**Textauszug**
════════

Die Koalition der Willigen
Florian Rötzer 09.03.2003
Nach einem Bericht des Institute for Policy Studies hat die US-Regierung die
Mehrzahl der auf 34 Mitglieder geschätzten Koalition mit Zwang, Druck,
Bestechung oder Drohungen von ihrer Irak-Politik »überzeugt«
So wie es derzeit aussieht, wird US-Präsident Bush, der dazu vom amerikanischen
Kongress ermächtigt wurde, ohne neuen Beschluss des Sicherheitsrats auf eigene Faust
die Invasion in den Irak starten. In seiner letzten Pressekonferenz macht er
unmissverständlich klar, dass der ihm als Präsident der globalen Supermacht es letztlich
egal ist, wie die UN sich verhält, wenn er etwas für die nationalen Interessen seines
Landes als wichtig erachtet. Mit den USA wird dann die stets angeführte Koalition der
Willigen in den Krieg ziehen - oder diese Vasallenstaaten werden zumindest das
Vorgehen der US-Regierung decken, so dass sie nicht so erscheint, als würde sie
selbstherrlich handeln.

════════

**Gegebene Daten**
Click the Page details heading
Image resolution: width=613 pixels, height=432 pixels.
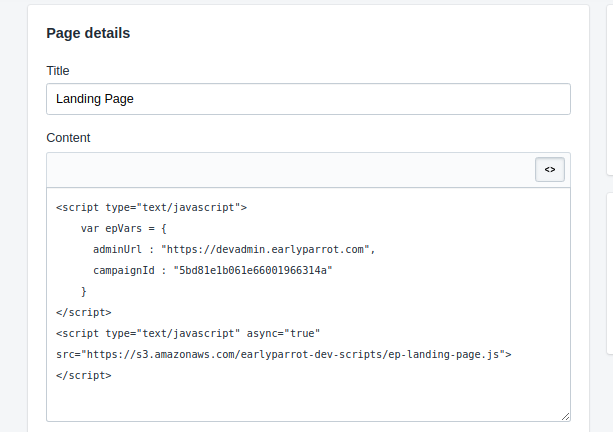pos(88,33)
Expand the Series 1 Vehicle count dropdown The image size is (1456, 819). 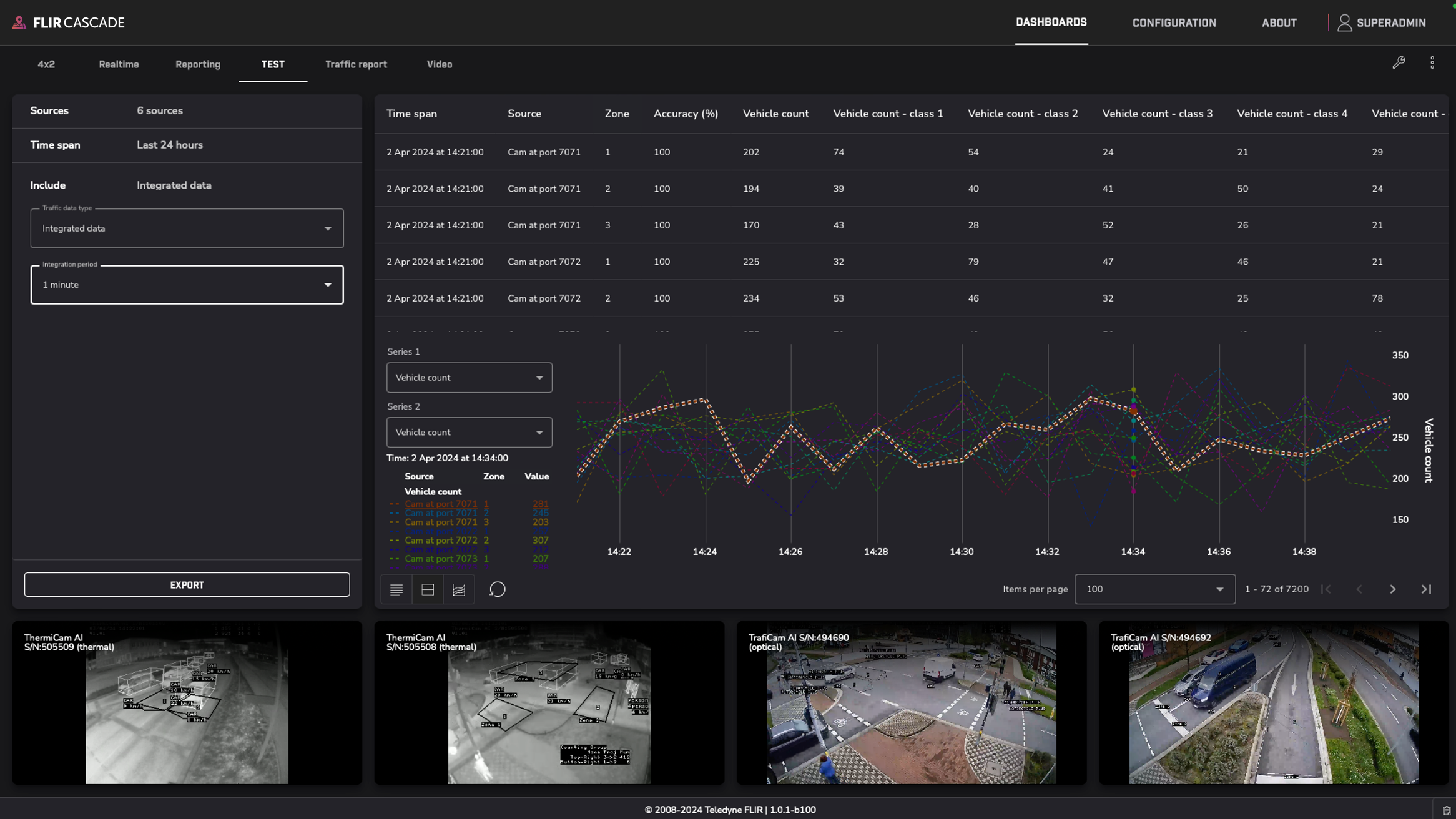click(x=469, y=378)
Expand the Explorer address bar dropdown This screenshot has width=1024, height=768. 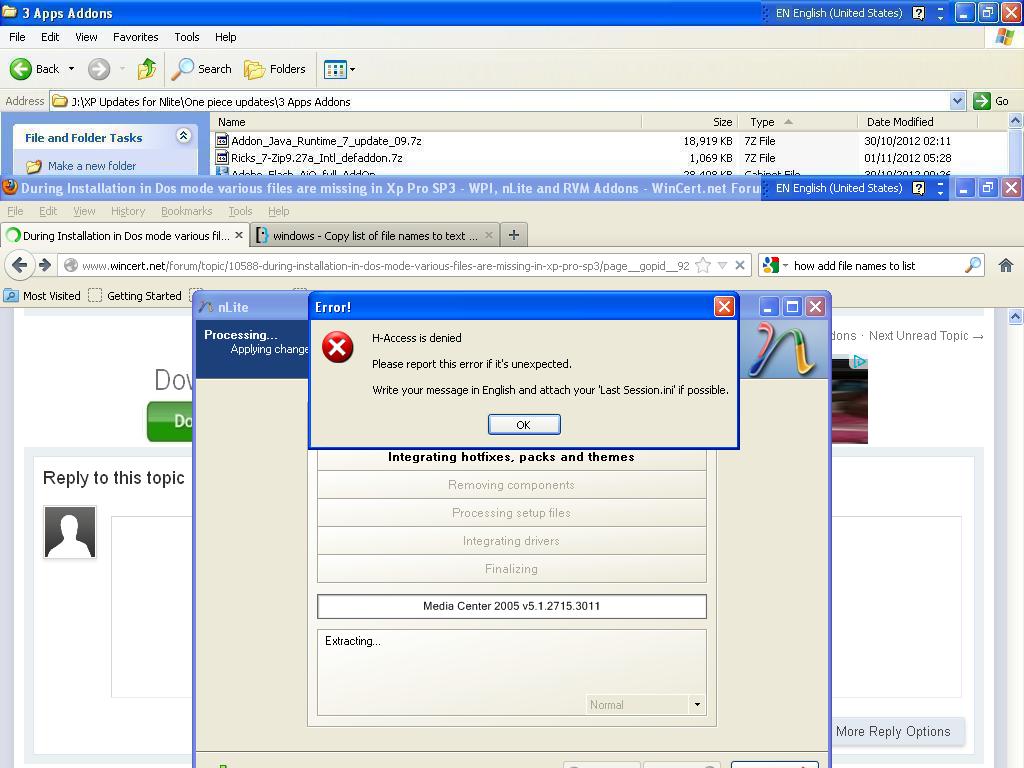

════════

**Arbeitsauftrag**
Schreiben Sie den Textauszug über die Koalition der Willigen vollständig und wortgetreu ab. Als Grundlage dient ausschließlich der Textauszug.

**Lösung**
Die Koalition der Willigen
Florian Rötzer 09.03.2003
Nach einem Bericht des Institute for Policy Studies hat die US-Regierung die
Mehrzahl der auf 34 Mitglieder geschätzten Koalition mit Zwang, Druck,
Bestechung oder Drohungen von ihrer Irak-Politik »überzeugt«
So wie es derzeit aussieht, wird US-Präsident Bush, der dazu vom amerikanischen
Kongress ermächtigt wurde, ohne neuen Beschluss des Sicherheitsrats auf eigene Faust
die Invasion in den Irak starten. In seiner letzten Pressekonferenz macht er
unmissverständlich klar, dass der ihm als Präsident der globalen Supermacht es letztlich
egal ist, wie die UN sich verhält, wenn er etwas für die nationalen Interessen seines
Landes als wichtig erachtet. Mit den USA wird dann die stets angeführte Koalition der
Willigen in den Krieg ziehen - oder diese Vasallenstaaten werden zumindest das
Vorgehen der US-Regierung decken, so dass sie nicht so erscheint, als würde sie
selbstherrlich handeln.